To help build a journalism business without relying on major tech platforms was both a welcome challenge and a relief to Kim. Not having to chase traffic was part of what attracted him to the job. Kim had previously worked for Slate, Vice, and both versions of MEL Magazine and was laid off from both.

“I don’t want to keep doing the same thing and become a victim of the same industry machinations over and over again,” Kim said. “I know that there’s goals in revenue and subscribers that we need to hit, but it feels so much more clear to me. It is so much less in the hands of other powerful people and more in the hands of what we are able to produce and how we can hit a media market that is both pretty saturated here in the Bay area, but yet very often tough to differentiate.”

Not using the tech platforms for distribution has its tradeoffs. Social media is a fast and convenient way to drive audience growth but requires relying on a platform’s algorithm. Staying off of them means Gazetteer has to be intentional about its outreach and audience engagement on and offline. So far, it has spent some of its marketing budget on printed flyers promoting its text line and readers can text in and get a response. When readers respond to SMS or email newsletters, they get responses from staff too. Gazetteer has also advertised on the San Francisco Chronicle’s website and plans to host in-person events, starting with its launch party on August 1. Perry also envisions Gazetteer billboards.

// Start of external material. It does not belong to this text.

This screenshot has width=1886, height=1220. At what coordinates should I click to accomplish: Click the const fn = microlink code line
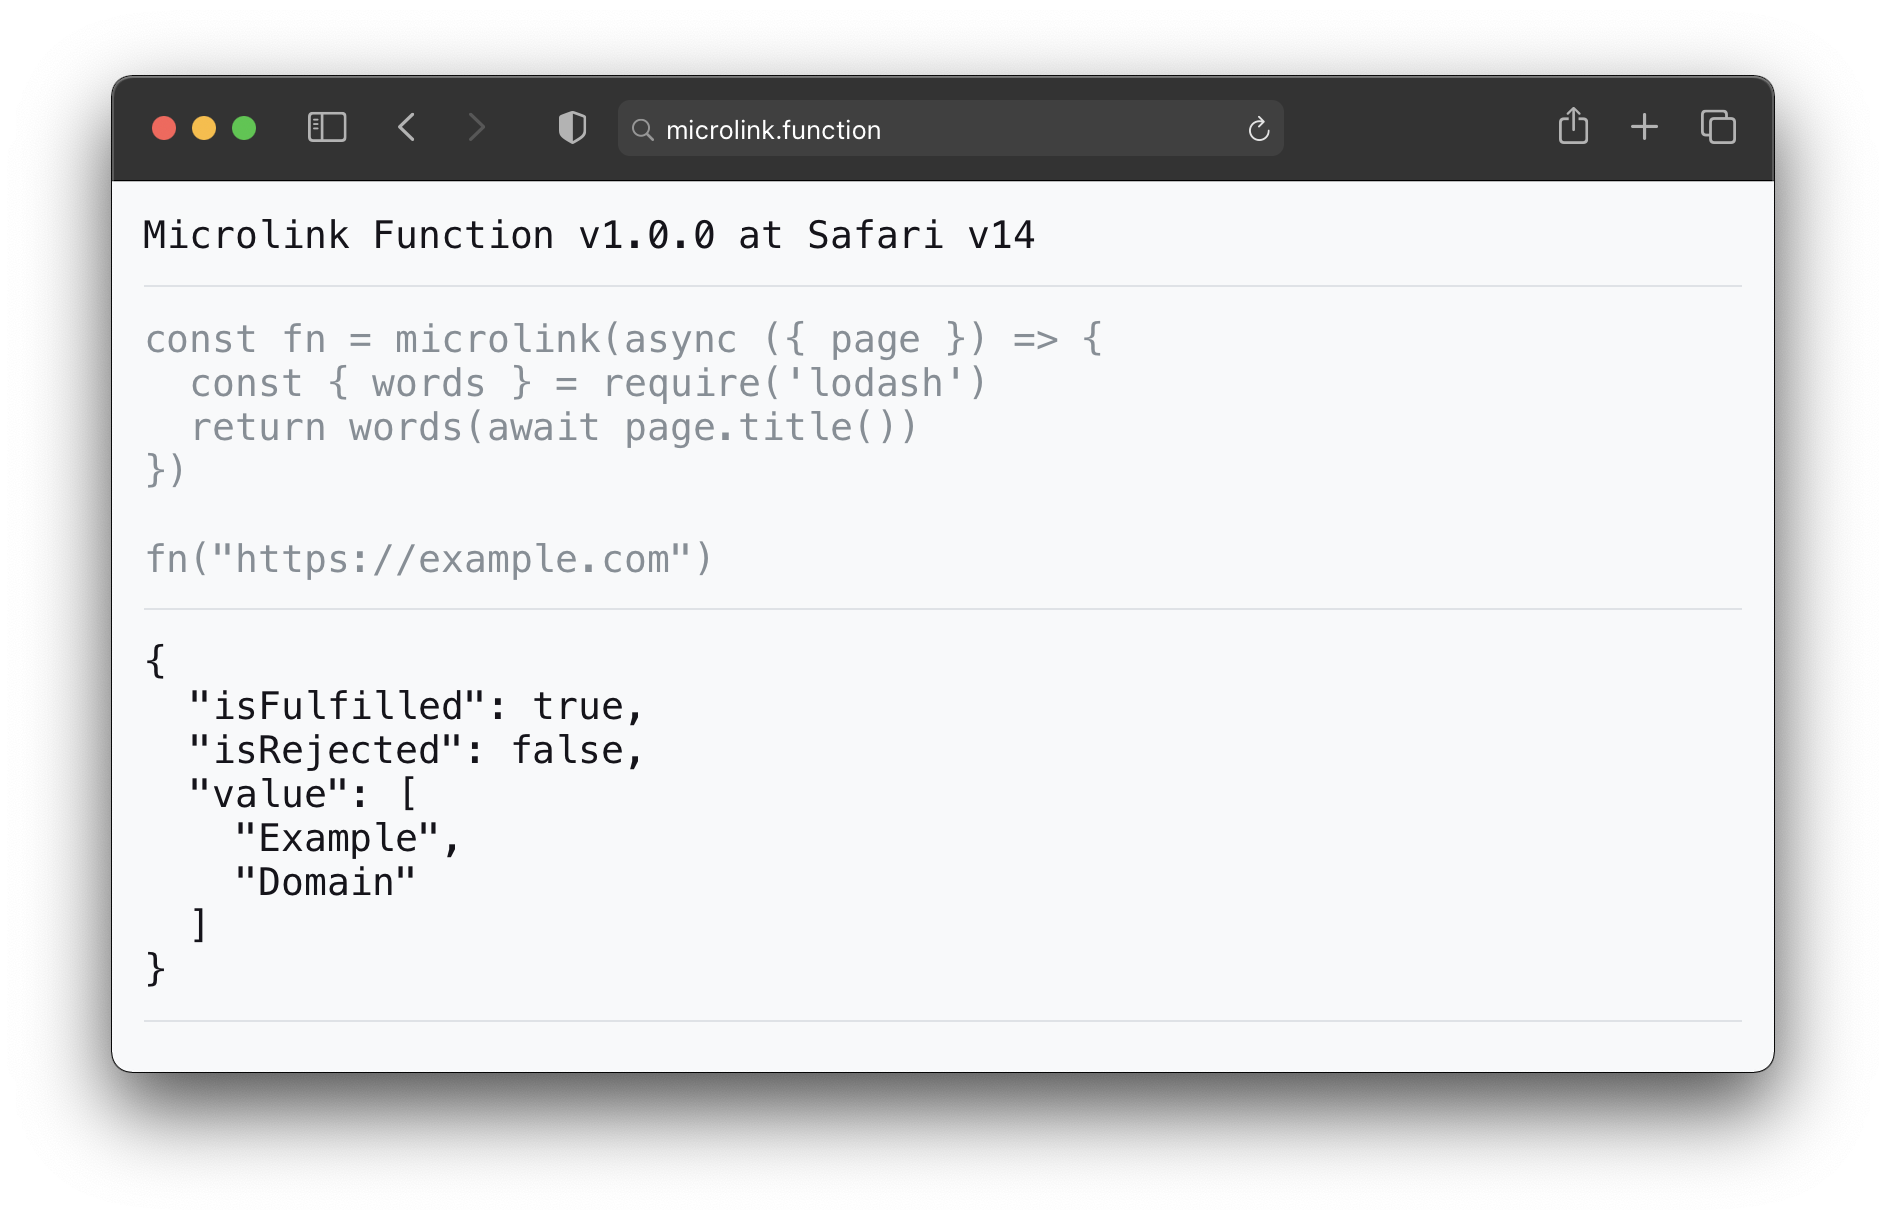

Gazetteer doesn’t use Google products like Google Analytics. Perry can see a few website metrics in Lede’s dashboard, but the rest of the staffers don’t have full access to that. He occasionally shares some statistics with them and declined to share story-specific pageview numbers with me. He said the site generates an average of 20,000 pageviews per month.

“It’s just universal that everybody who has worked at a traffic-driving publication, which is most publications, has extreme burnout and hated it ultimately,” Perry said. “It’s certainly not sustainable for the writers. And so they all burn out, they quit, they move to another job. They might leave journalism. Maybe worst of all, it’s not even working for the publications commercially.”

Forgoing that traditional strategy is working out well so far, according to Kim.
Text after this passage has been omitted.